=== Section Start ===

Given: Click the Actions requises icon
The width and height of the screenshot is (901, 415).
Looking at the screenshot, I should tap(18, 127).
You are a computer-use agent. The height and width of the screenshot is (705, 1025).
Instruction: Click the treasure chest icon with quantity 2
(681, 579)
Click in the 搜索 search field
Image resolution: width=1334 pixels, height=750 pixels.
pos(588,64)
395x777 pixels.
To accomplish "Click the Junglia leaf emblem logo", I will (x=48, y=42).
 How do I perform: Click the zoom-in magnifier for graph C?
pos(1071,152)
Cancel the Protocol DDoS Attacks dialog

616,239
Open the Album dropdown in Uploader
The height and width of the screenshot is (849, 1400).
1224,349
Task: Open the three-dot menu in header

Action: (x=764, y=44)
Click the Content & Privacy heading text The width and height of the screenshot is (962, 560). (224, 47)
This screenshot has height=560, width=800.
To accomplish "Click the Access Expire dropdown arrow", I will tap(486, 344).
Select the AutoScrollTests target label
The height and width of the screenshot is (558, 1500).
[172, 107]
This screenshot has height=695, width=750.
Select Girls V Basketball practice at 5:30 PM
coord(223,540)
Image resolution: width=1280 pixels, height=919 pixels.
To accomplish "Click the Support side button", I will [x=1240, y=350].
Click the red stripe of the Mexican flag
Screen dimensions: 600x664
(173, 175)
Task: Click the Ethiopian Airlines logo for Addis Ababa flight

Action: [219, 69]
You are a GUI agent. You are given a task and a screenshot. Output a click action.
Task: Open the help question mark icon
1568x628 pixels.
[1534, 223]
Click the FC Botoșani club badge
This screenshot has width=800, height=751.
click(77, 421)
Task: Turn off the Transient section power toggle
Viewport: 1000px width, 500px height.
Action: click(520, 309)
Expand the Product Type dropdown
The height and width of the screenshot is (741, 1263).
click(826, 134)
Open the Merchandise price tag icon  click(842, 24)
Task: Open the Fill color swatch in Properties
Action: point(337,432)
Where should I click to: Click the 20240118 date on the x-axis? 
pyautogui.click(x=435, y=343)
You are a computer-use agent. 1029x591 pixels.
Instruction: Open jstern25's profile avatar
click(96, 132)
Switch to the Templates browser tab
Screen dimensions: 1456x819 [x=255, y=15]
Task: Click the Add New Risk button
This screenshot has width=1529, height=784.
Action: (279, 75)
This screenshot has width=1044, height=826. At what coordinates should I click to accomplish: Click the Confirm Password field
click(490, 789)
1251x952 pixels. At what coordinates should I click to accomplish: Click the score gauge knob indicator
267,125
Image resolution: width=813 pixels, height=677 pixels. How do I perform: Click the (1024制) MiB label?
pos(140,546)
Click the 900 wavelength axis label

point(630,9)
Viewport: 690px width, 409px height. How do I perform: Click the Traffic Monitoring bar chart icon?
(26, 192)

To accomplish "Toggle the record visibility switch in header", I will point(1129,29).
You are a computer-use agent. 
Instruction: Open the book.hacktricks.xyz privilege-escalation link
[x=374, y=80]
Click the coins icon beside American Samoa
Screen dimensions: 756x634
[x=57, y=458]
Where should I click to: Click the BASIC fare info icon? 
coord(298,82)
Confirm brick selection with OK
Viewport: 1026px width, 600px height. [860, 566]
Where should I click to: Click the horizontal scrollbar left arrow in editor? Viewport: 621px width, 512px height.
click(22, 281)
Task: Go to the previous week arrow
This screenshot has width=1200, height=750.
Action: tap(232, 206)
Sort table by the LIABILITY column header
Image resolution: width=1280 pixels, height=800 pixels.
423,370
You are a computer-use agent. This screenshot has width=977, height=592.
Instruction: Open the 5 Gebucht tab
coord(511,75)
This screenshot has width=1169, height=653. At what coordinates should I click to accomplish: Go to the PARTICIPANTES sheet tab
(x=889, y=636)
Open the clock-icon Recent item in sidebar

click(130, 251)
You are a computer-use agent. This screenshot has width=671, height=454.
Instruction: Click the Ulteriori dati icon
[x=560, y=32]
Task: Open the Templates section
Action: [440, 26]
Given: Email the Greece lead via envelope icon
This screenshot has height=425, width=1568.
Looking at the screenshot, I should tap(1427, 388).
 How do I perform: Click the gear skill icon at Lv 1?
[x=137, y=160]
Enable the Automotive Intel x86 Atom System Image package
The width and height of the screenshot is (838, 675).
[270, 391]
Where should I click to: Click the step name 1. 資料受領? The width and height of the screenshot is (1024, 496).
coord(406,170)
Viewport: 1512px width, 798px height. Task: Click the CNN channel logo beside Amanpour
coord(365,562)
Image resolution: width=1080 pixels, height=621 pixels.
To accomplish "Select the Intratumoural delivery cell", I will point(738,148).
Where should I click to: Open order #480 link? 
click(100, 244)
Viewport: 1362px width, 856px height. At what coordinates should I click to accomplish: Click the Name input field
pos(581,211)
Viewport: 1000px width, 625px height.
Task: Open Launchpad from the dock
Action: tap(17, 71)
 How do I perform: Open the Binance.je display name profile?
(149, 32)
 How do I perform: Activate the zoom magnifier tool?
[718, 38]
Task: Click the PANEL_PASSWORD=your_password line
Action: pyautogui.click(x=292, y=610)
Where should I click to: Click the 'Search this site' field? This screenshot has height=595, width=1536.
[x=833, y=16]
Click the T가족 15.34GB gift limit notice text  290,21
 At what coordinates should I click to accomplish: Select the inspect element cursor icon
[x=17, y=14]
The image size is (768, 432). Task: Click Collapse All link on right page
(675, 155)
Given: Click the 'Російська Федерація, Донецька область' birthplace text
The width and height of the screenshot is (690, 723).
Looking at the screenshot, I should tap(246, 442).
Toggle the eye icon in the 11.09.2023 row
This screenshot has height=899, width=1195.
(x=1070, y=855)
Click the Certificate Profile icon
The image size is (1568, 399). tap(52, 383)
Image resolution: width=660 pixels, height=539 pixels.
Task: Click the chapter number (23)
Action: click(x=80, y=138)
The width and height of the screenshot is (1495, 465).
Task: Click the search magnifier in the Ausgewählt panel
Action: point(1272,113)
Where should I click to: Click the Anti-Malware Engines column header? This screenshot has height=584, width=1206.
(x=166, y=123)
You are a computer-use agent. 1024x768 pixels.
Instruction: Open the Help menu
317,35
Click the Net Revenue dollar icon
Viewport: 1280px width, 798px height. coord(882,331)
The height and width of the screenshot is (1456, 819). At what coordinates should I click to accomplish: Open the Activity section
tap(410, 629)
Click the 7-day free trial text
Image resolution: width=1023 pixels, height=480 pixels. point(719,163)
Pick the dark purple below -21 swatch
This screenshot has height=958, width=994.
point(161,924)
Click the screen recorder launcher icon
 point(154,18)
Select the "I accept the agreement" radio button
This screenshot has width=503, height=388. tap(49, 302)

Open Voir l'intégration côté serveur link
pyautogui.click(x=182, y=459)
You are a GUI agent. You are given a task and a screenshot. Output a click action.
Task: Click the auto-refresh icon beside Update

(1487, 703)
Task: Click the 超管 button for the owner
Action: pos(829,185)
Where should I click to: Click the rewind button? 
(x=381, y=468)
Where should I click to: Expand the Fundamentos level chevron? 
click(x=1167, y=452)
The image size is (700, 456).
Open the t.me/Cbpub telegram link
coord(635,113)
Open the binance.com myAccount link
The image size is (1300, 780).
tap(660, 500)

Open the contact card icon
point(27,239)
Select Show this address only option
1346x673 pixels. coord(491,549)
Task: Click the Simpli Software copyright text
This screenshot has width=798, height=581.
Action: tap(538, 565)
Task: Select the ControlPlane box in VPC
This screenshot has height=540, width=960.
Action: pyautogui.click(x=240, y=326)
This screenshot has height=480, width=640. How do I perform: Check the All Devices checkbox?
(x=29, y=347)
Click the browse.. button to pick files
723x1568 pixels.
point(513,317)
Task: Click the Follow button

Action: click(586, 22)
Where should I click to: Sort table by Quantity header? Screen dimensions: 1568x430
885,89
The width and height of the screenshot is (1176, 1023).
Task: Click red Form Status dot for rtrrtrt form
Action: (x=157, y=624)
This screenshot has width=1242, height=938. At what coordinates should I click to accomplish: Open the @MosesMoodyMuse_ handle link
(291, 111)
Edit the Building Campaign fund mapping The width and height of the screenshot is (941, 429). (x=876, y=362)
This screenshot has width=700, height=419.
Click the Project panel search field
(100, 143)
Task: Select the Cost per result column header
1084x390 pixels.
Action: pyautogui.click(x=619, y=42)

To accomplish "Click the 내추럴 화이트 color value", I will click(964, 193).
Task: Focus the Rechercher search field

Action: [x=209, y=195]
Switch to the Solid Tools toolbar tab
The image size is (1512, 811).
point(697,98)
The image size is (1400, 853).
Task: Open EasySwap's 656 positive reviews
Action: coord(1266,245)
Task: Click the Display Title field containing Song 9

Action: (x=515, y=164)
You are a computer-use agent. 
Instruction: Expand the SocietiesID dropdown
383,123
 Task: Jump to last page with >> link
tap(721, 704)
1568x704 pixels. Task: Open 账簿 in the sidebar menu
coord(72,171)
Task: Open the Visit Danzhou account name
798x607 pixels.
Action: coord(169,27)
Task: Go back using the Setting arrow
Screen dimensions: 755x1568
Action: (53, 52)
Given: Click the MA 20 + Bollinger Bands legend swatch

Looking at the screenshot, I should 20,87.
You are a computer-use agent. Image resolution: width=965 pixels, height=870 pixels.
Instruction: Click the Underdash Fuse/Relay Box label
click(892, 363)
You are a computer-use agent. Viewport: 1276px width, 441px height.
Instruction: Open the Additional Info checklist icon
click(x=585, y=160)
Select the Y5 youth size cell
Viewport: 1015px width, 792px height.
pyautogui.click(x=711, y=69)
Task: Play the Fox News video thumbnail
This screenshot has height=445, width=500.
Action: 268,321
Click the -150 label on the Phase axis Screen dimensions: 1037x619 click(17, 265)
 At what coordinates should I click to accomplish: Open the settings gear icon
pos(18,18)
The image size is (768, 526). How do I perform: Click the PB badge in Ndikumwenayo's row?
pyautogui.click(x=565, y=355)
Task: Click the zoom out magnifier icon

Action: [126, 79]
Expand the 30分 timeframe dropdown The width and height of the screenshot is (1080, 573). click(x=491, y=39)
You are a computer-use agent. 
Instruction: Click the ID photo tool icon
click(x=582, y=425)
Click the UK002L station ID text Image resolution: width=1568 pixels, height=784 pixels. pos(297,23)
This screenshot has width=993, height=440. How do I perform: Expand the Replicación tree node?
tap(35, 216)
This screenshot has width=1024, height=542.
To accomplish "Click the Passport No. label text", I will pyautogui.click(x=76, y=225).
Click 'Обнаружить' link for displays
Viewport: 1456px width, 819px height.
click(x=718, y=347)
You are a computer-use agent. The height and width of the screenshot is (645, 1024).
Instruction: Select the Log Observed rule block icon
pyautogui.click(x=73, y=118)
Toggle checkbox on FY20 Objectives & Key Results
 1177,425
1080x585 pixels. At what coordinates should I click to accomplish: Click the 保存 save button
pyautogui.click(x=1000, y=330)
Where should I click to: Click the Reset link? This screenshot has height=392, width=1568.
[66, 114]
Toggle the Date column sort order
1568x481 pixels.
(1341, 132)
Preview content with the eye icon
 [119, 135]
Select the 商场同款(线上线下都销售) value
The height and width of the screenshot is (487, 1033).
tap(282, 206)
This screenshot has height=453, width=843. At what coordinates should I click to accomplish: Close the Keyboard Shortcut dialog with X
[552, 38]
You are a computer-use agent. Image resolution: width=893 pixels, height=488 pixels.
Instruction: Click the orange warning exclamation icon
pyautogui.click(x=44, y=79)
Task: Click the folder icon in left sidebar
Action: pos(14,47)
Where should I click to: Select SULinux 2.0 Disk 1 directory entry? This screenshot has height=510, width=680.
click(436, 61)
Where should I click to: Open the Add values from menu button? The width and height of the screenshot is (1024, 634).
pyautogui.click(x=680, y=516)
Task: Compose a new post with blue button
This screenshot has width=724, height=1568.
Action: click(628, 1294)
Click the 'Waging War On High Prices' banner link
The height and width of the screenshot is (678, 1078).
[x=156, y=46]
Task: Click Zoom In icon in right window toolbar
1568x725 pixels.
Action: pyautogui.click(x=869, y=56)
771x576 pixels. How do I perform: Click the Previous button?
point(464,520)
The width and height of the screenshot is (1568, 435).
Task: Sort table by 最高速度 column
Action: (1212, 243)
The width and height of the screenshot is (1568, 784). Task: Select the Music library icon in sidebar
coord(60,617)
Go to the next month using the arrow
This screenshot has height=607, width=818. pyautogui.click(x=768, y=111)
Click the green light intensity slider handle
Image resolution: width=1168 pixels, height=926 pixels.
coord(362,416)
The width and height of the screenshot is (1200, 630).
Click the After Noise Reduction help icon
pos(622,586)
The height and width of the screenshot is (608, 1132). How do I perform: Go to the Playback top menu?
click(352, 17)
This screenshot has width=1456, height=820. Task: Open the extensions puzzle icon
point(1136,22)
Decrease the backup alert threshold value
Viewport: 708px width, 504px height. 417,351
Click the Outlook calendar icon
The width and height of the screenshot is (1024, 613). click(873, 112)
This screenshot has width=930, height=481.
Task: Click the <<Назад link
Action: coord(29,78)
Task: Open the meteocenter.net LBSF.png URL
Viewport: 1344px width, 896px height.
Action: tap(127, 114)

=== Section End ===

WHAT TO PRODUCE —
Exactly the lines from the one containing "771x576 pixels. How" through the last line of the records are to be transcribed, both endpoints included.

TASK ANSWER —
771x576 pixels. How do I perform: Click the Previous button?
point(464,520)
The width and height of the screenshot is (1568, 435).
Task: Sort table by 最高速度 column
Action: (1212, 243)
The width and height of the screenshot is (1568, 784). Task: Select the Music library icon in sidebar
coord(60,617)
Go to the next month using the arrow
This screenshot has height=607, width=818. pyautogui.click(x=768, y=111)
Click the green light intensity slider handle
Image resolution: width=1168 pixels, height=926 pixels.
coord(362,416)
The width and height of the screenshot is (1200, 630).
Click the After Noise Reduction help icon
pos(622,586)
The height and width of the screenshot is (608, 1132). How do I perform: Go to the Playback top menu?
click(352, 17)
This screenshot has width=1456, height=820. Task: Open the extensions puzzle icon
point(1136,22)
Decrease the backup alert threshold value
Viewport: 708px width, 504px height. 417,351
Click the Outlook calendar icon
The width and height of the screenshot is (1024, 613). click(873, 112)
This screenshot has width=930, height=481.
Task: Click the <<Назад link
Action: coord(29,78)
Task: Open the meteocenter.net LBSF.png URL
Viewport: 1344px width, 896px height.
Action: tap(127, 114)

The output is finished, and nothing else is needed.